Il est là le champs d’action, pas à Séoul ou ailleurs, il est en France, partout, pour défendre, repenser et élargir les retraites et la sécurité sociale, que ce soit une affaire nationale.

Que l’assiette des retraites ne soit pas l’assiette des salaires différés mais qu’elle porte sur l’ensemble de la richesse nationale. Ne nous éloignons pas : s’il y a une reprise d’activité qui se fait autour des problèmes des retraites c’est justement parce que c’est le contraire de ce que Attac a fait dans l’action altermondialiste.

La reprise de l’action avant le sursaut de l’intérêt pour la chose politique

Il faut que le mouvement qui vient de se réaliser puisse s’étendre, se prolonger et il est d’un bon sens élémentaire de savoir que la manière dont on sortira de l’affaire des retraites va commander dans une large mesure la manière dont on va entrer dans l’affaire des déficits de l’assurance maladie.

La sécurité sociale, qu’il faille la renouveler, personne n’en doute, rien n’est éternel. Mais la détruire ou la faire reculer, ça non !

Le problème reste la baisse de la part des salariés dans la richesse nationale. Pour être un peu démagogique : Nicolas Sarkozy dit « travailler plus pour gagner plus » alors que nous arrivons au « travailler plus pour gagner moins », c’est vrai !

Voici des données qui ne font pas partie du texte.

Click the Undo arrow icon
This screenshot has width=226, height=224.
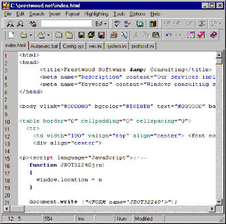click(168, 35)
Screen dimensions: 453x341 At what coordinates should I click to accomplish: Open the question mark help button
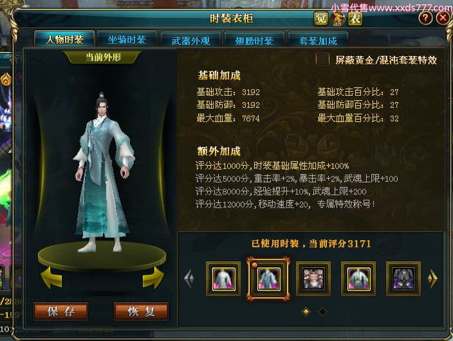[425, 18]
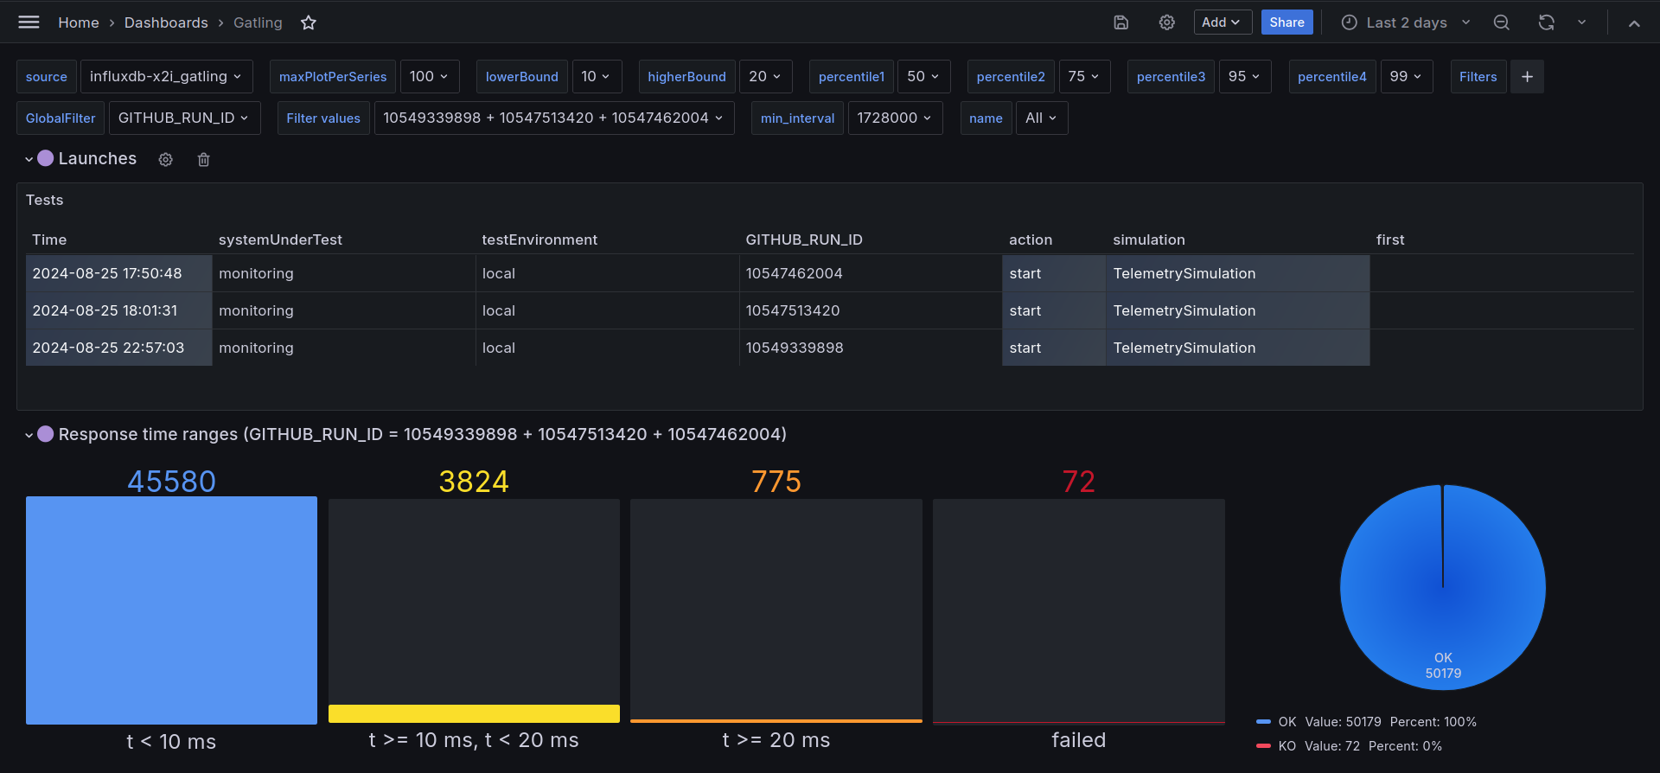The image size is (1660, 773).
Task: Open the source influxdb-x2i_gatling dropdown
Action: [x=167, y=77]
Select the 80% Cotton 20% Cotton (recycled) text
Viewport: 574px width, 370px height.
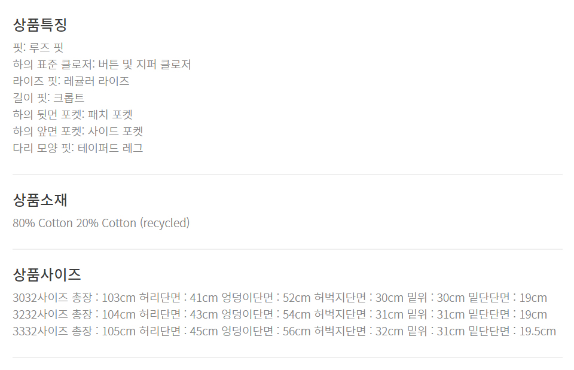click(101, 223)
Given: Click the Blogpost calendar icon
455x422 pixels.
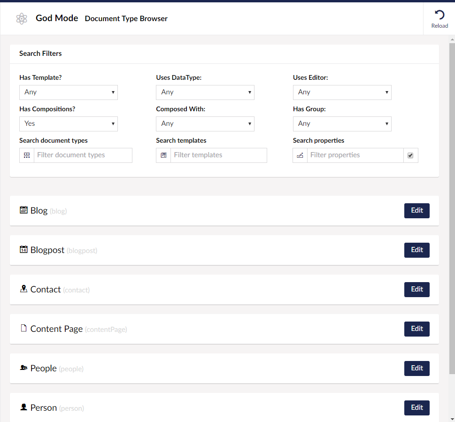Looking at the screenshot, I should pyautogui.click(x=23, y=250).
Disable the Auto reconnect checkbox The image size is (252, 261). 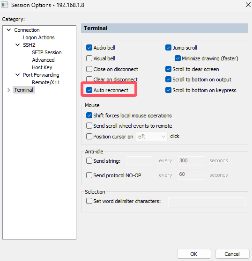tap(89, 90)
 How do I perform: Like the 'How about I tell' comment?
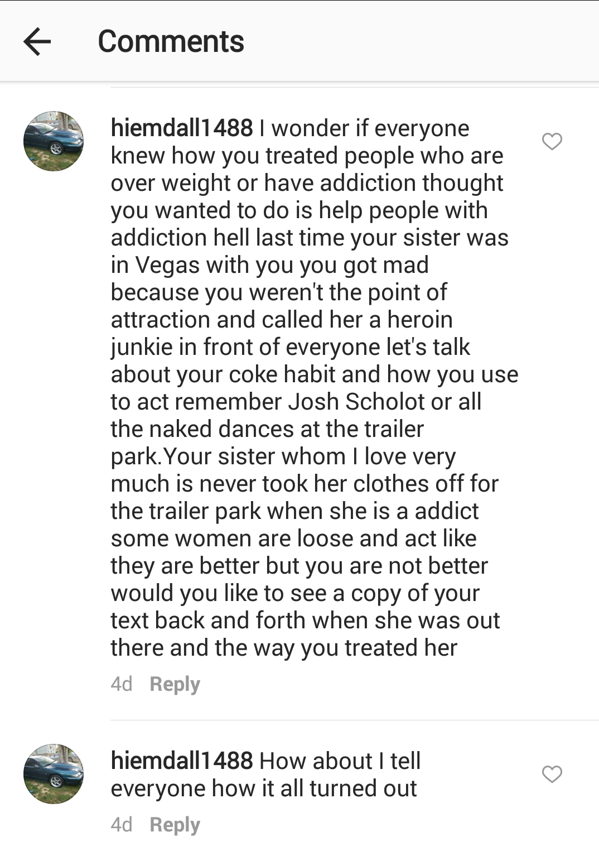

Il est évident qu’à partir du moment où il y a un mécanisme de débat politique qui est engagé, il y a un retour à l’intérêt pour la politique. Il n’y a pas de loi de la nature qui impose à la participation électorale de baisser constamment : elle baisse quand les gens ne se sentent pas concernés ou qu’ils se sentent impuissant.

Le retour à l’action réveille l’intérêt pour la politique.